Les évêques suisses à St-Gall le 11 septembre 2024 | © CES
Suisse

La CES aux agents pastoraux: attention à la crédibilité de l'Église  

La crédibilité de l’Église dépend largement du mode de vie de ses responsables, de ses collaboratrices et collaborateurs, explique la Conférence des évêques suisses (CES) dans un document de 7 pages rendu public le 17 novembre 2025.

La CES propose un état des lieux de la pratique dans les diocèses suisses en ce qui concerne le lien entre le mandat épiscopal et le mode de vie des prêtres, des diacres et des agents pastoraux laïcs et agentes pastorales laïques. Les évêques se prononcent ainsi contre un catalogue de règles rigides.

La crédibilité de la communauté ecclésiale repose sur la crédibilité de tous les baptisés et notamment de ses agents pastoraux, note la CES. En ce qui concerne ces derniers, il convient donc d’accorder une attention particulière à leur formation et à leur préparation, ainsi qu’à l’exercice compétent des responsabilités qui leur sont confiées.

Les agents pastoraux, des personnalités publiques exposées

Compte tenu de l’unicité de chaque situation de vie, il faut sans cesse faire preuve de discernement. La crédibilité qui importe dans la pratique ecclésiale ne peut se limiter chez eux aux domaines du ministère et à des champs d’activité délimités. Les agents pastoraux sont fortement exposés à la perception de l’extérieur et sont identifiés à leur mission dans tous les domaines de la vie: ce sont des personnalités publiques qui sont jugées, dans l’ensemble de leur conduite, à l’aune des valeurs de la foi chrétienne qu’ils prêchent. C’est pourquoi il n’est pas possible de séparer complètement leur comportement professionnel et leur vie privée.
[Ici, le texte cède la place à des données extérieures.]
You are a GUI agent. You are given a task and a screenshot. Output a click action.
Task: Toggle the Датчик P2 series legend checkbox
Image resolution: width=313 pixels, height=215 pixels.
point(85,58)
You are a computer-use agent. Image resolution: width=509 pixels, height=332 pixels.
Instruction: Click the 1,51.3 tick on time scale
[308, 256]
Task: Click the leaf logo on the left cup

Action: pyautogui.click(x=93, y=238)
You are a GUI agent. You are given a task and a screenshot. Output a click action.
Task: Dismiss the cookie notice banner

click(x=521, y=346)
Comme pour toutes les personnalités publiques, y compris en dehors de l’Église, les contradictions flagrantes entre ces deux domaines peuvent choquer. Leur intégrité personnelle et leur adhésion aux valeurs fondamentales de l’Église sont donc déterminantes, estime la CES.
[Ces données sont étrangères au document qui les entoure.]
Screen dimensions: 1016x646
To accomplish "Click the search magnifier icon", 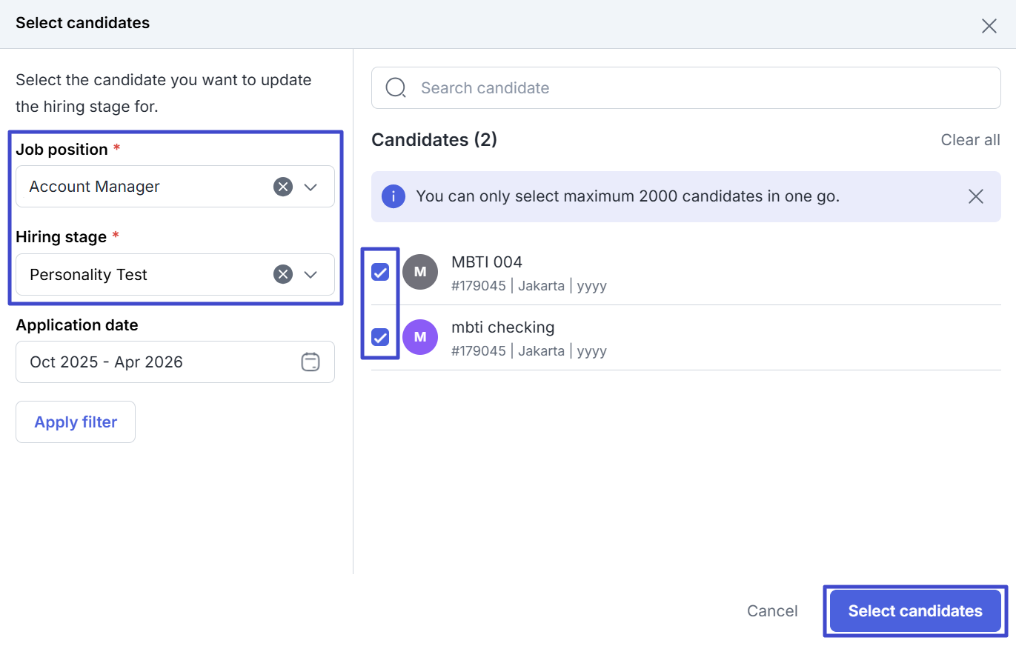I will (396, 88).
La foi chrétienne n’est pas un aspect partiel de la vie

En même temps, constate-t-elle, il peut être éprouvant pour les agents pastoraux d’être constamment observés de l’extérieur (y compris dans leur vie relationnelle et familiale) et de supporter la tension entre exigence et réalité. Il convient ici de noter que les personnalités publiques ont elles aussi droit à une vie privée et que toute personne a droit au respect de sa vie privée et familiale.

Chaque être humain a besoin d’espaces protégés pour son épanouissement personnel et privé. Néanmoins, la vie privée doit également pouvoir se dérouler à la lumière de la sphère publique et ne doit pas être condamnée à être vécue en cachette. Cela vaut d’autant plus lorsque les agents pastoraux vivent en couple et en famille et que d’autres personnes sont ainsi concernées par leur rapport de service.
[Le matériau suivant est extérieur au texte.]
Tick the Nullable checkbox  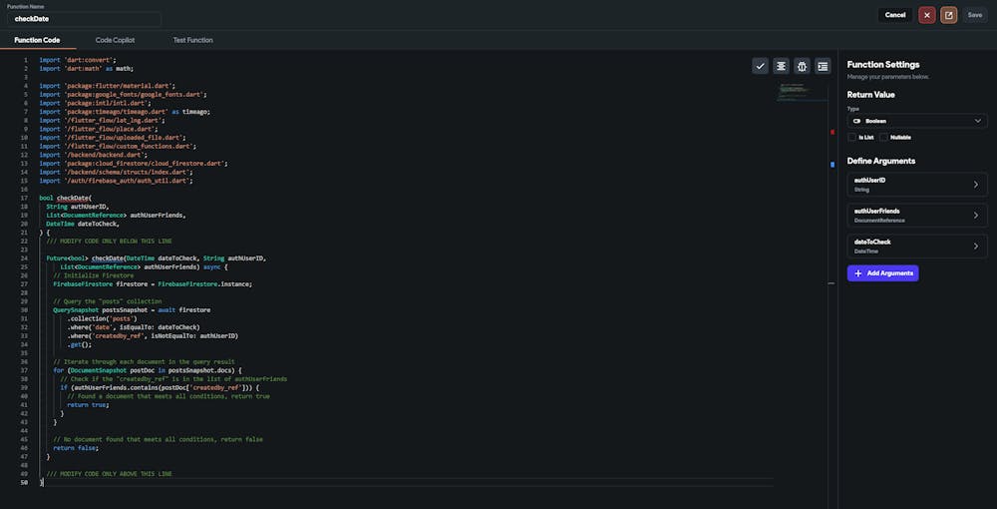coord(883,137)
Dans ce contexte, la communauté ecclésiale développe une culture dans laquelle la foi chrétienne n’est pas un aspect partiel de la vie humaine, mais façonne le mode de vie dans son ensemble. Les instances ecclésiastiques responsables sont tenues d’aménager les conditions de service de manière à ce qu’aussi bien les prescriptions de l’Eglise que la vie privée et l’intimité des agents pastoraux soient respectées. «On est en droit d’attendre des supérieurs ecclésiastiques qu’ils agissent de manière à ce qu’il n’y ait rien à cacher».

Conséquences pour la pratique des nominations et mandats épiscopaux

Il ressort des considérations qui précèdent la nécessité de différencier la pratique ecclésiastique en matière de nomination et du mandat épiscopal en ce qui concerne les questions liées au mode de vie. Jusqu’à présent, les évêques suisses ont pris des décisions au cas par cas pour les agents pastoraux. «Ces décisions tiennent certes compte des situations personnelles, mais peuvent donner l’impression d’un certain manque de transparence ou être parfois perçues comme arbitraires».

Une approche transparente de la prise en compte des circonstances personnelles et des difficultés qui y sont liées, ainsi qu’un dialogue honnête entre les parties concernées, permettent de lutter contre un climat de peur et, par conséquent, contre la dissimulation, poursuit la CES. «L’honnêteté et la volonté personnelle d’adapter progressivement sa propre situation à la lumière de l’Évangile ouvrent et consolident la voie afin que l’évêque compétent puisse trouver des solutions adéquates dans le cadre d’un dialogue ouvert avec l’agent pastoral et l’agente pastorale concernés».

Champ de tension entre les prescriptions ecclésiastiques et les réalités de la vie

Les critères ecclésiastiques peuvent se heurter à des situations de vie personnelles qui exigent une approche nuancée, empreinte de miséricorde. L’Église est appelée à ne pas exclure les personnes en situation de vie complexe, mais à les rencontrer dans un dialogue sincère et à les accompagner, dans l’esprit de la logique de la miséricorde soulignée à maintes reprises par le pape François.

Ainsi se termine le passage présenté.